Tasks and exercises
• a. In the text on police dogs in the United States, rewrite the part that begins at the words "Police dogs also" and stops after "the United States.", switching "bloodhounds" to "German shepherds".
• b. Continue the text on police dogs in the United States from its last sentence.

Excerpted text

Under the Federal Law Enforcement Animal Protection Act, it is a felony to assault or kill a law enforcement animal, including police dogs and police horses, in all 50 states. However, police dogs are not treated as police officers for the purpose of the law, and attacking or killing a police dog is not punishable in the same manner as attacking or killing a human police officer. Although many police departments formally swear dogs in as police officers, this swearing-in is purely honorary, and carries no legal significance.

Police dogs also play a major role in American penal systems. Many jails and prisons will use special dog teams as a means of intervening in large-scale fights or riots by inmates. Also, many penal systems will employ dogs – usually bloodhounds – in searching for escaped prisoners.

In October 2017, the U.S. House Oversight and Government Reform Intergovernmental Affairs Subcommittee held a hearing about whether there is a sufficient supply of dogs that can be trained as police dogs. Congressman Mike Rogers (R-AL) said that the continued ISIS-inspired attacks in the U.S. and all over the world "have driven demand through the roof" for police dogs.

The Marshall Project maintains a database of police dog bites across the United States.

=== Supreme Court cases ===

The United States Supreme Court is the highest federal court in the United States of America. Some U.S. Supreme Court cases that pertain to police dogs are:
- United States v. Place (1983) – The Court held that the sniff of a specially trained police dog is sui generis and it does not violate the Fourth Amendment's prohibition of unreasonable search and seizure for one to sniff a person's personal items in a public place, even if done without a warrant.

Dataset extract
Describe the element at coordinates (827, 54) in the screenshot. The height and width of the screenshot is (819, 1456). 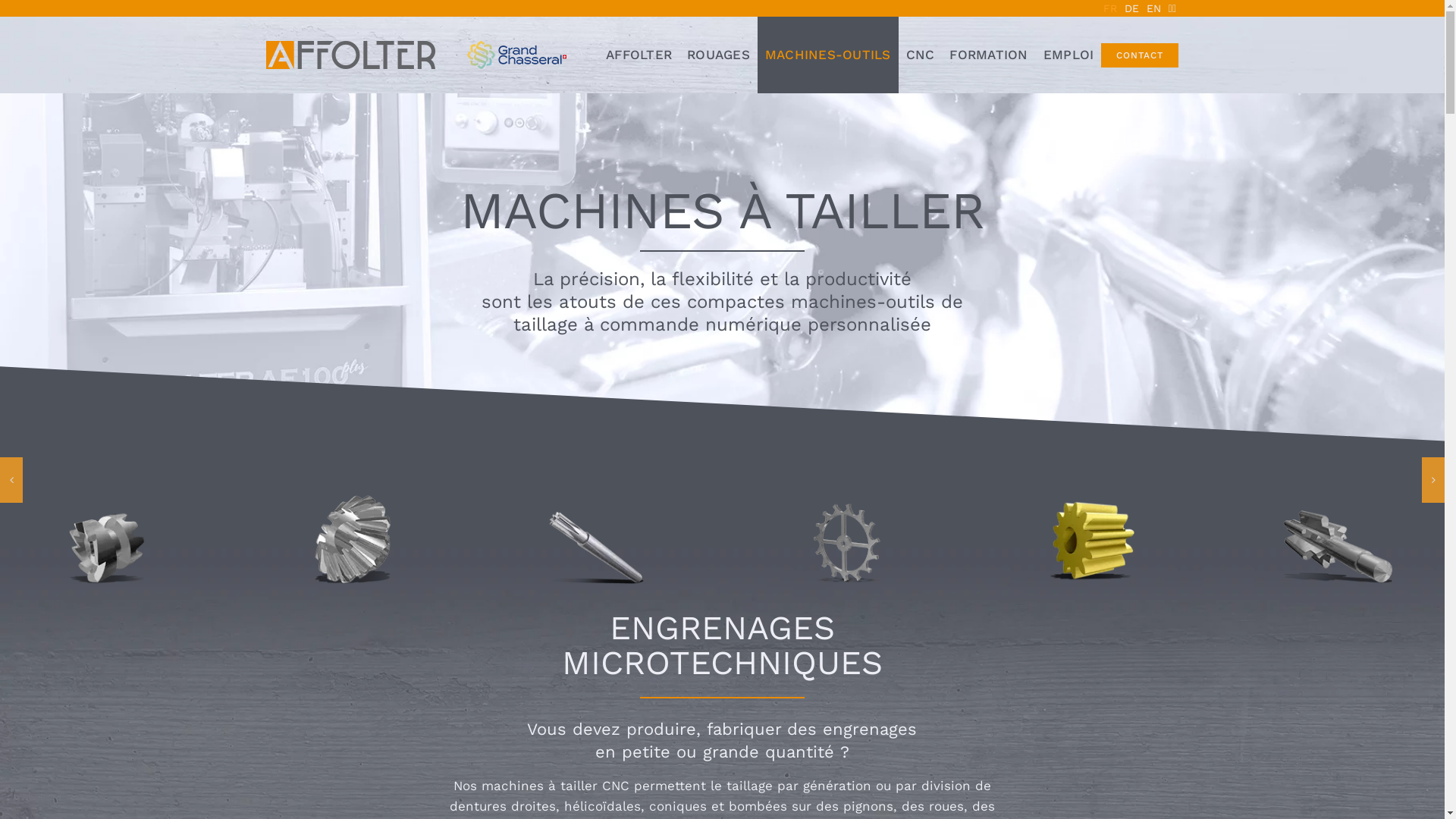
I see `'MACHINES-OUTILS'` at that location.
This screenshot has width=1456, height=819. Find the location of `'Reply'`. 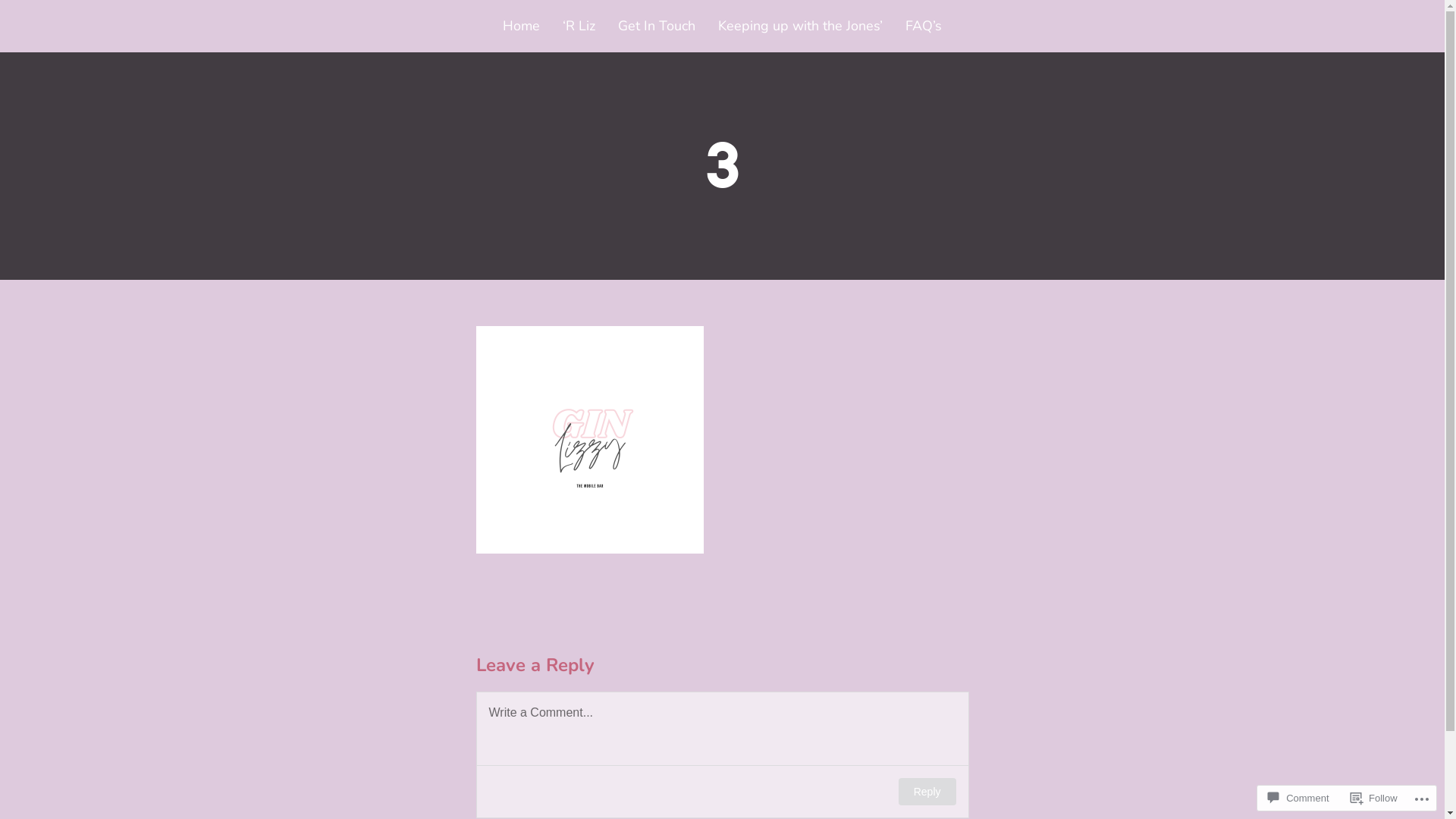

Your written answers
• a.
Police dogs also play a major role in American penal systems. Many jails and prisons will use special dog teams as a means of intervening in large-scale fights or riots by inmates. Also, many penal systems will employ dogs – usually German shepherds – in searching for escaped prisoners.

In October 2017, the U.S. House Oversight and Government Reform Intergovernmental Affairs Subcommittee held a hearing about whether there is a sufficient supply of dogs that can be trained as police dogs. Congressman Mike Rogers (R-AL) said that the continued ISIS-inspired attacks in the U.S. and all over the world "have driven demand through the roof" for police dogs.

The Marshall Project maintains a database of police dog bites across the United States.

• b.
- City of Indianapolis v. Edmond (2000) – The Court held that is unconstitutional to set up a highway checkpoint for the primary purpose of illegal narcotic discovery. In the case, the Indianapolis Police Department was using police dogs to detect narcotics at the checkpoint without reasonable suspicion.
- Illinois v. Caballes (2005) – The Court held that police do not need probable cause to bring a drug-detection dog to a vehicle during a legal traffic stop, and searches by a police dog do not count as an invasion of privacy, because a well-trained one will only alert to the presence of illegal substances.
- Florida v. Harris (2013) – The Court held that a police dog's alert to the exterior of a vehicle gives the officer probable cause to search the vehicle without a warrant. Further, the Court affirmed that the state does not have to prove each dog's reliability in order for evidence gathered from them to be valid in court.
- Florida v. Jardines (2013) – The Court held that evidence collected from a police dog at the front door of a house cannot be used in court. The front porch of a house is considered a private place, and the police need probable cause and a search warrant to bring a police dog to the front door.
- Rodriguez v. United States (2015) – The Court held that, without reasonable suspicion, the use of a police dog after the conclusion of a legal traffic stop violates the Fourth Amendment.